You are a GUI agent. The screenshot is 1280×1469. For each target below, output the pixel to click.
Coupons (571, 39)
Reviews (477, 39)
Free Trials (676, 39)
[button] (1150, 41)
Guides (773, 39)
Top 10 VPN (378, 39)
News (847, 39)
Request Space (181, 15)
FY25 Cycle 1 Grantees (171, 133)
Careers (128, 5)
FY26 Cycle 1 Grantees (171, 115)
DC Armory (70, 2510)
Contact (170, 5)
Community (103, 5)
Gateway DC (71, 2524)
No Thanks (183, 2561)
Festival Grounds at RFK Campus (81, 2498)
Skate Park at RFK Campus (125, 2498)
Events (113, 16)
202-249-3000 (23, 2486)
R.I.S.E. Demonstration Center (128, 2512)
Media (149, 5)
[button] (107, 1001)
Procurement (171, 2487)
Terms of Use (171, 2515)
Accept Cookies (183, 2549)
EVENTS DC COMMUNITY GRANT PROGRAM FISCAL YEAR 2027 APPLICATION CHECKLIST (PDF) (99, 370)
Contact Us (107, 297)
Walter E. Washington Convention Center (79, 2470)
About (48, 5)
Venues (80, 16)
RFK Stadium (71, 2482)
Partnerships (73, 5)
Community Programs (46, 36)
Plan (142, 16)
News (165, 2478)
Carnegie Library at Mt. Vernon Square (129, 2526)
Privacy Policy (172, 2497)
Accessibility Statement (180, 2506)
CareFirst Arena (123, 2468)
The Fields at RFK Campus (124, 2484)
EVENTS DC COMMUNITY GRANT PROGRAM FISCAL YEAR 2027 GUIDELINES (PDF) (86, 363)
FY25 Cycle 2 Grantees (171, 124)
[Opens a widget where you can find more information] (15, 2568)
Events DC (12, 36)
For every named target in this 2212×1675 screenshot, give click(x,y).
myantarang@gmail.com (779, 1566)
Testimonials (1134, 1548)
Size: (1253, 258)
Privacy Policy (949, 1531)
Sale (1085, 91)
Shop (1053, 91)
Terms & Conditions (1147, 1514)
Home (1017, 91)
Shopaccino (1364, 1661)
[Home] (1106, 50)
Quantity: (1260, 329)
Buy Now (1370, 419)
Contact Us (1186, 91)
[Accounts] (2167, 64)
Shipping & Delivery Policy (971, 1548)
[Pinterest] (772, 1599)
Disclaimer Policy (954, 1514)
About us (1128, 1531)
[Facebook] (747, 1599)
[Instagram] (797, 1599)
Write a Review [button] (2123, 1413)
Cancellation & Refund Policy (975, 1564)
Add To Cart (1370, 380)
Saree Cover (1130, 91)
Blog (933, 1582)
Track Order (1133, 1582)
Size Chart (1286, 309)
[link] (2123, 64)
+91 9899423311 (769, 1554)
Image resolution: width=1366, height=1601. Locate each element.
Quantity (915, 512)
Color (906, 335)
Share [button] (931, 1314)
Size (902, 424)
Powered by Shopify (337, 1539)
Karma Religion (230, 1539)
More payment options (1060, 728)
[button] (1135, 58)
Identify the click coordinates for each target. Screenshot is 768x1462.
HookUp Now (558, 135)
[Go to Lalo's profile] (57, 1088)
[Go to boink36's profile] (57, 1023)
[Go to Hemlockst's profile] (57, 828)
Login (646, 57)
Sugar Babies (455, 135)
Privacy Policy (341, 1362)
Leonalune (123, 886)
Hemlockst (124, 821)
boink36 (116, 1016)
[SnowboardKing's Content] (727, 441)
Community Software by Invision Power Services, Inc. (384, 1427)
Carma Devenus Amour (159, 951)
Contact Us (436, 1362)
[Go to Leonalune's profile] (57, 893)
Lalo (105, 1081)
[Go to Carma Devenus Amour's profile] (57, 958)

══════

## The problem
Restate the entries. Match them exactly.

## Task response
You are a GUI agent. The screenshot is 1280×1469. For each target below, output the pixel to click.
Coupons (571, 39)
Reviews (477, 39)
Free Trials (676, 39)
[button] (1150, 41)
Guides (773, 39)
Top 10 VPN (378, 39)
News (847, 39)
Request Space (181, 15)
FY25 Cycle 1 Grantees (171, 133)
Careers (128, 5)
FY26 Cycle 1 Grantees (171, 115)
DC Armory (70, 2510)
Contact (170, 5)
Community (103, 5)
Gateway DC (71, 2524)
No Thanks (183, 2561)
Festival Grounds at RFK Campus (81, 2498)
Skate Park at RFK Campus (125, 2498)
Events (113, 16)
202-249-3000 (23, 2486)
R.I.S.E. Demonstration Center (128, 2512)
Media (149, 5)
[button] (107, 1001)
Procurement (171, 2487)
Terms of Use (171, 2515)
Accept Cookies (183, 2549)
EVENTS DC COMMUNITY GRANT PROGRAM FISCAL YEAR 2027 APPLICATION CHECKLIST (PDF) (99, 370)
Contact Us (107, 297)
Walter E. Washington Convention Center (79, 2470)
About (48, 5)
Venues (80, 16)
RFK Stadium (71, 2482)
Partnerships (73, 5)
Community Programs (46, 36)
Plan (142, 16)
News (165, 2478)
Carnegie Library at Mt. Vernon Square (129, 2526)
Privacy Policy (172, 2497)
Accessibility Statement (180, 2506)
CareFirst Arena (123, 2468)
The Fields at RFK Campus (124, 2484)
EVENTS DC COMMUNITY GRANT PROGRAM FISCAL YEAR 2027 GUIDELINES (PDF) (86, 363)
FY25 Cycle 2 Grantees (171, 124)
[Opens a widget where you can find more information] (15, 2568)
Events DC (12, 36)
For every named target in this 2212×1675 screenshot, give click(x,y).
myantarang@gmail.com (779, 1566)
Testimonials (1134, 1548)
Size: (1253, 258)
Privacy Policy (949, 1531)
Sale (1085, 91)
Shop (1053, 91)
Terms & Conditions (1147, 1514)
Home (1017, 91)
Shopaccino (1364, 1661)
[Home] (1106, 50)
Quantity: (1260, 329)
Buy Now (1370, 419)
Contact Us (1186, 91)
[Accounts] (2167, 64)
Shipping & Delivery Policy (971, 1548)
[Pinterest] (772, 1599)
Disclaimer Policy (954, 1514)
About us (1128, 1531)
[Facebook] (747, 1599)
[Instagram] (797, 1599)
Write a Review [button] (2123, 1413)
Cancellation & Refund Policy (975, 1564)
Add To Cart (1370, 380)
Saree Cover (1130, 91)
Blog (933, 1582)
Track Order (1133, 1582)
Size Chart (1286, 309)
[link] (2123, 64)
+91 9899423311 (769, 1554)
Image resolution: width=1366, height=1601. Locate each element.
Quantity (915, 512)
Color (906, 335)
Share [button] (931, 1314)
Size (902, 424)
Powered by Shopify (337, 1539)
Karma Religion (230, 1539)
More payment options (1060, 728)
[button] (1135, 58)
Identify the click coordinates for each target. Screenshot is 768x1462.
HookUp Now (558, 135)
[Go to Lalo's profile] (57, 1088)
[Go to boink36's profile] (57, 1023)
[Go to Hemlockst's profile] (57, 828)
Login (646, 57)
Sugar Babies (455, 135)
Privacy Policy (341, 1362)
Leonalune (123, 886)
Hemlockst (124, 821)
boink36 (116, 1016)
[SnowboardKing's Content] (727, 441)
Community Software by Invision Power Services, Inc. (384, 1427)
Carma Devenus Amour (159, 951)
Contact Us (436, 1362)
[Go to Leonalune's profile] (57, 893)
Lalo (105, 1081)
[Go to Carma Devenus Amour's profile] (57, 958)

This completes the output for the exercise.